Herida humana


No sé lo que va a pasar, pero hasta ahora no ha pasado nada diferente. No sé lo que pasa. Todo se aleja. Desconozco a dónde y por qué. Estoy envuelto en escaparates que se derraman de sí mismos. La política es imagen, como la guerra, la cultura y nuestros sueños egoístas, lo mejor y peor de los seres humanos. El desperdicio maravilloso de nuestra inconsciencia. Toda nuestra. 

Hoy, en este momento, me da igual haber terminado siendo posmoderno. No puedo curar la úlcera de mi corazón invisible, por donde me vacío poco a poco, por donde abandono el mundo, dejando su misterio intacto, como agua inconsciente de sí misma, impura y sustituible. 

La sociedad se las ha ingeniado para que todos seamos falibles e inútiles. El recreo se ha quedado pequeño y ridículo, las riquezas materiales, absurdas, las masas, totalmente impotentes y anodinas. Me gusta pensar que no es así, que somos individuos dueños de nuestro propio destino, llenos de promesas y nuevas posibilidades, nobles, eternas, invencibles... 

Me cuesta menos creer que todo es más sencillo, pero a pesar de todo, no puedo dejar de engañarme ni vencer a mi imaginación. Es inconstante y flota sin vida sobre mi cabeza, presentándome imágenes arbitrarias de un pasado incompleto. Símbolos primitivos de mi profunda inexistencia como ser individual. 

No tengo nada que dejar atrás. He intentado cultivar algo que me perteneciese en vano. Mis recuerdos son deseos que se ahogaron y se consumieron en sí mismos. Sigo en mi casa, como el primer día. El movimiento del mundo no existe. Su apariencia es incontrolable, pero es falsa. La sed no sirve de nada. Sólo está ahí. Su función es permanecer, sobreponerse a nosotros, hacernos perecer y desaparecer.  

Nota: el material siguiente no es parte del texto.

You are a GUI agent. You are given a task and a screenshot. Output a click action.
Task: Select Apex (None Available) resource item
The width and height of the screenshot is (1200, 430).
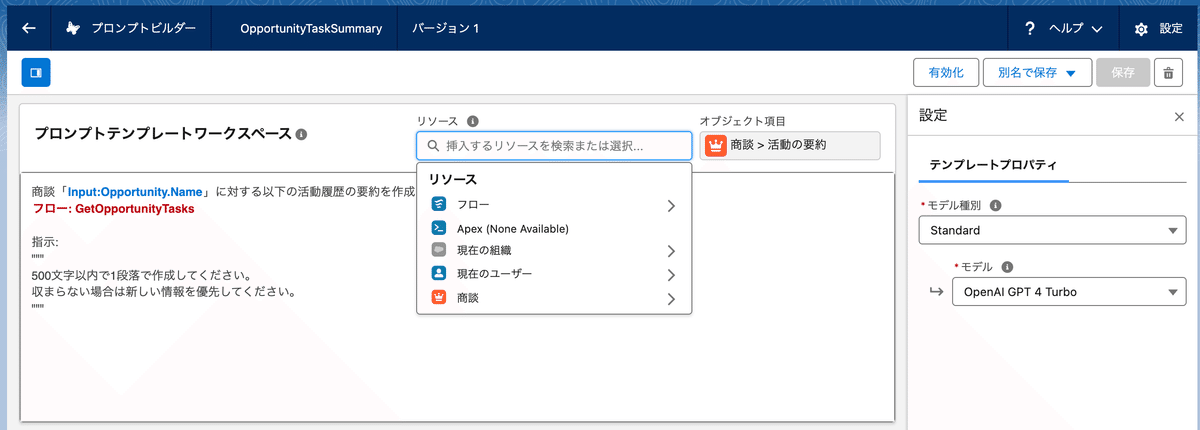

No espero cambios. No espero personas diferentes, ni esperanzas diferentes. Somos monstruos naturales y tenemos el germen de la muerte en nuestra alma, la fecha de caducidad de nuestras imperfecciones. El orgullo nos impide apartarnos antes y nos ciega ante la totalidad de lo irreductible, lo más simple de todo, la verdad del momento, desnuda de toda apariencia. 

He vivido herido todos estos años. No sé qué fuerza me impulsa. Todos los días dudo sobre la herida que yo mismo me hago. Padezco el exceso de mi pasión, la que me domina y me esclaviza. No tengo a nadie a quien acudir, de quien quejarme, en quien excusarme. Ya no. Ahora lo sé. Puedo sentirlo. 

Estoy más cerca del infinito, como al principio, pero ya sé que no será ninguno de mis sueños y que todo eran imágenes que debían caerse y descartarse, partes de un plan incluso superior a nosotros, creador, más profundo, fuera del tiempo, de todo lo que pueda conocerse así, con estos ojos burlones y tristes. 

Expulso chispas de nada, con la esperanza de que lleguen más lejos. Yo no puedo. El lenguaje genera la ilusión de libertad, de impotencia y de quimera, de vacío incompleto. No puedo añadir más. No tengo el convencimiento suficiente. Ahora creo que nada me ha bastado ni podía bastarme. Estoy enfermo de un amor que lleva ausente toda mi vida, a mis ojos. Espero lo irreconocible, pero no sé por qué. 

Mi corazón está resentido y cansado, pero sus quejidos son inútiles. Me quedo muy quieto, atento, esperando su próximo vuelco cotidiano, los latidos detrás de los latidos, en mi pensamiento más profundo, como una última recreación o suspiro, en busca de la belleza más simple y verdadera, todavía. La reconstrucción de un mundo irreal, el recreo de mi soledad infinita.